_The input_:
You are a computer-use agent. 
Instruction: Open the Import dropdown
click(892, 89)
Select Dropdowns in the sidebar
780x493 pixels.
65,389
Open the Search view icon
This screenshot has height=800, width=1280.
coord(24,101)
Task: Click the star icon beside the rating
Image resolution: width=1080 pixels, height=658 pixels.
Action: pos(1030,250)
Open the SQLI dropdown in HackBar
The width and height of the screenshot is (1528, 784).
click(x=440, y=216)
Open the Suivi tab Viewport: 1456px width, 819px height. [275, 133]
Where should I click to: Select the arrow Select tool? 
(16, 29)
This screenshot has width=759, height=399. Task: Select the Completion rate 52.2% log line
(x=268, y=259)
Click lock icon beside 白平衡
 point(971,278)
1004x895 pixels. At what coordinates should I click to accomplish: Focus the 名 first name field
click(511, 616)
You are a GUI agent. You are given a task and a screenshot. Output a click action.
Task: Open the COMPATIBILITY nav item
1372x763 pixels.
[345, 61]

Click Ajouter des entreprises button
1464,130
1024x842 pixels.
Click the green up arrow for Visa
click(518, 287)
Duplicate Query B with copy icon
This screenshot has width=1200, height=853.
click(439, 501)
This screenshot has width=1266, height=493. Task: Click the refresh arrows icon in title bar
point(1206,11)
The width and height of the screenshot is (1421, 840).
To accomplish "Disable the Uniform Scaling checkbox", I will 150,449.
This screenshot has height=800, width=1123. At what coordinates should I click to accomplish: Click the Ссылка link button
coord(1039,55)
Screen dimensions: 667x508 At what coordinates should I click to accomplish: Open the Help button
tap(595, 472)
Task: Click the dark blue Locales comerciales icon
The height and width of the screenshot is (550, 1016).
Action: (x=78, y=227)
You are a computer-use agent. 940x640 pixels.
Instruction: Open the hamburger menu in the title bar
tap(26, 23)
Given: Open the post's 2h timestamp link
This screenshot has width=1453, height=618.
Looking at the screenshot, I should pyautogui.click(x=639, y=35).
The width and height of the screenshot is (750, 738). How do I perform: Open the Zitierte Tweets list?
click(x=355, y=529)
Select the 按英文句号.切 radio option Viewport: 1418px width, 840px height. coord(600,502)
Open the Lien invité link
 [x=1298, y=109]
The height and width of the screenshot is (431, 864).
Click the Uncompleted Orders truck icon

_Work to complete_: Please update all the items above so that "Instruction" becomes "Goal" wherever it appears, with nothing else changed.

_Finished exercise_:
You are a computer-use agent. 
Goal: Open the Import dropdown
click(892, 89)
Select Dropdowns in the sidebar
780x493 pixels.
65,389
Open the Search view icon
This screenshot has height=800, width=1280.
coord(24,101)
Task: Click the star icon beside the rating
Image resolution: width=1080 pixels, height=658 pixels.
Action: pos(1030,250)
Open the SQLI dropdown in HackBar
The width and height of the screenshot is (1528, 784).
click(x=440, y=216)
Open the Suivi tab Viewport: 1456px width, 819px height. [275, 133]
Where should I click to: Select the arrow Select tool? 
(16, 29)
This screenshot has width=759, height=399. Task: Select the Completion rate 52.2% log line
(x=268, y=259)
Click lock icon beside 白平衡
 point(971,278)
1004x895 pixels. At what coordinates should I click to accomplish: Focus the 名 first name field
click(511, 616)
You are a GUI agent. You are given a task and a screenshot. Output a click action.
Task: Open the COMPATIBILITY nav item
1372x763 pixels.
[345, 61]

Click Ajouter des entreprises button
1464,130
1024x842 pixels.
Click the green up arrow for Visa
click(518, 287)
Duplicate Query B with copy icon
This screenshot has width=1200, height=853.
click(439, 501)
This screenshot has width=1266, height=493. Task: Click the refresh arrows icon in title bar
point(1206,11)
The width and height of the screenshot is (1421, 840).
To accomplish "Disable the Uniform Scaling checkbox", I will 150,449.
This screenshot has height=800, width=1123. At what coordinates should I click to accomplish: Click the Ссылка link button
coord(1039,55)
Screen dimensions: 667x508 At what coordinates should I click to accomplish: Open the Help button
tap(595, 472)
Task: Click the dark blue Locales comerciales icon
The height and width of the screenshot is (550, 1016).
Action: (x=78, y=227)
You are a computer-use agent. 940x640 pixels.
Goal: Open the hamburger menu in the title bar
tap(26, 23)
Given: Open the post's 2h timestamp link
This screenshot has width=1453, height=618.
Looking at the screenshot, I should pyautogui.click(x=639, y=35).
The width and height of the screenshot is (750, 738). How do I perform: Open the Zitierte Tweets list?
click(x=355, y=529)
Select the 按英文句号.切 radio option Viewport: 1418px width, 840px height. coord(600,502)
Open the Lien invité link
 [x=1298, y=109]
The height and width of the screenshot is (431, 864).
Click the Uncompleted Orders truck icon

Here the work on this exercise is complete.